The problem → Reproduce, unaltered, the line with "Learn more (197, 2549)" along with every line that follows it in the records, up to the last.

= Beginning of Section =

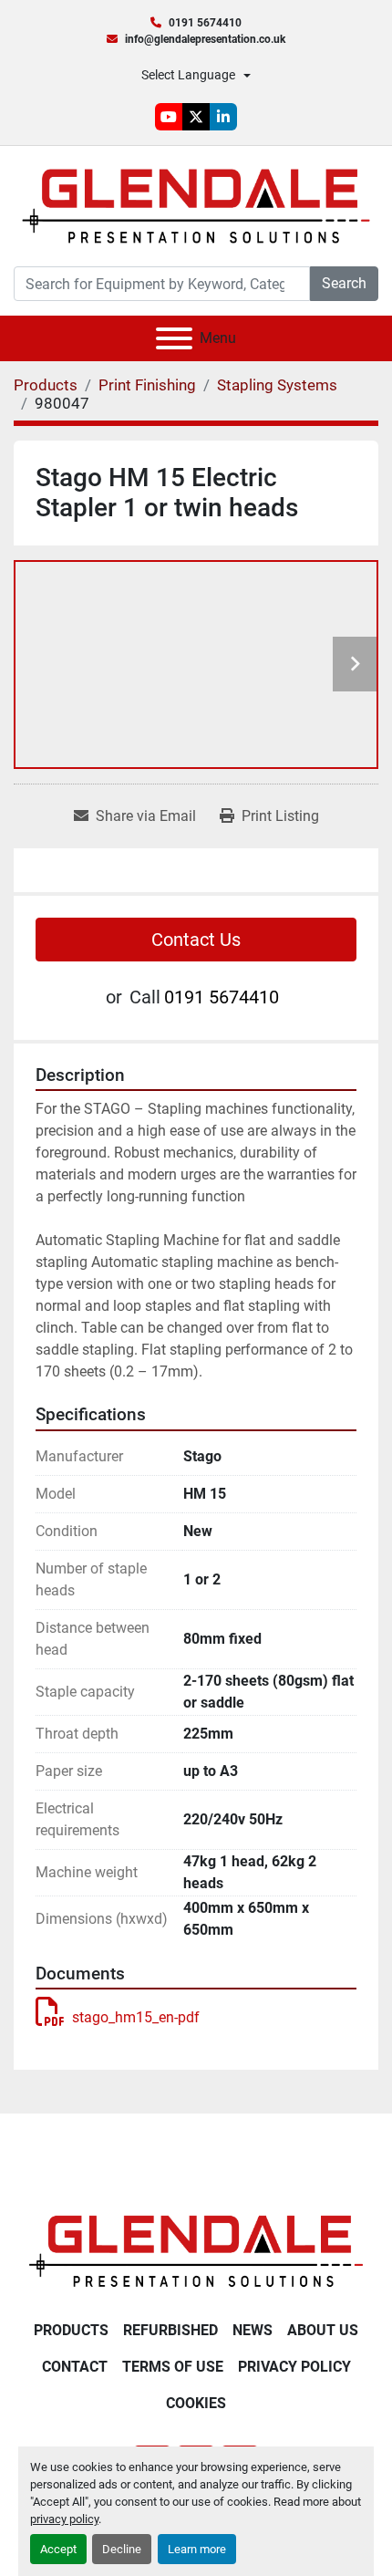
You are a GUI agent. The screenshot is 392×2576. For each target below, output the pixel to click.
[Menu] (174, 338)
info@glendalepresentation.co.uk (205, 39)
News (252, 2330)
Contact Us (196, 939)
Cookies (196, 2403)
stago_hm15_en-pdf (136, 2017)
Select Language (188, 75)
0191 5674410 (205, 22)
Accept (58, 2549)
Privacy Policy (294, 2366)
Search (344, 283)
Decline (121, 2549)
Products (71, 2330)
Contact (75, 2366)
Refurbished (170, 2330)
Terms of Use (172, 2366)
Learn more (197, 2549)
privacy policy (64, 2519)
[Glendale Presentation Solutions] (196, 2250)
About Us (322, 2330)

= End of Section =

Written answer →
Learn more (197, 2549)
privacy policy (64, 2519)
[Glendale Presentation Solutions] (196, 2250)
About Us (322, 2330)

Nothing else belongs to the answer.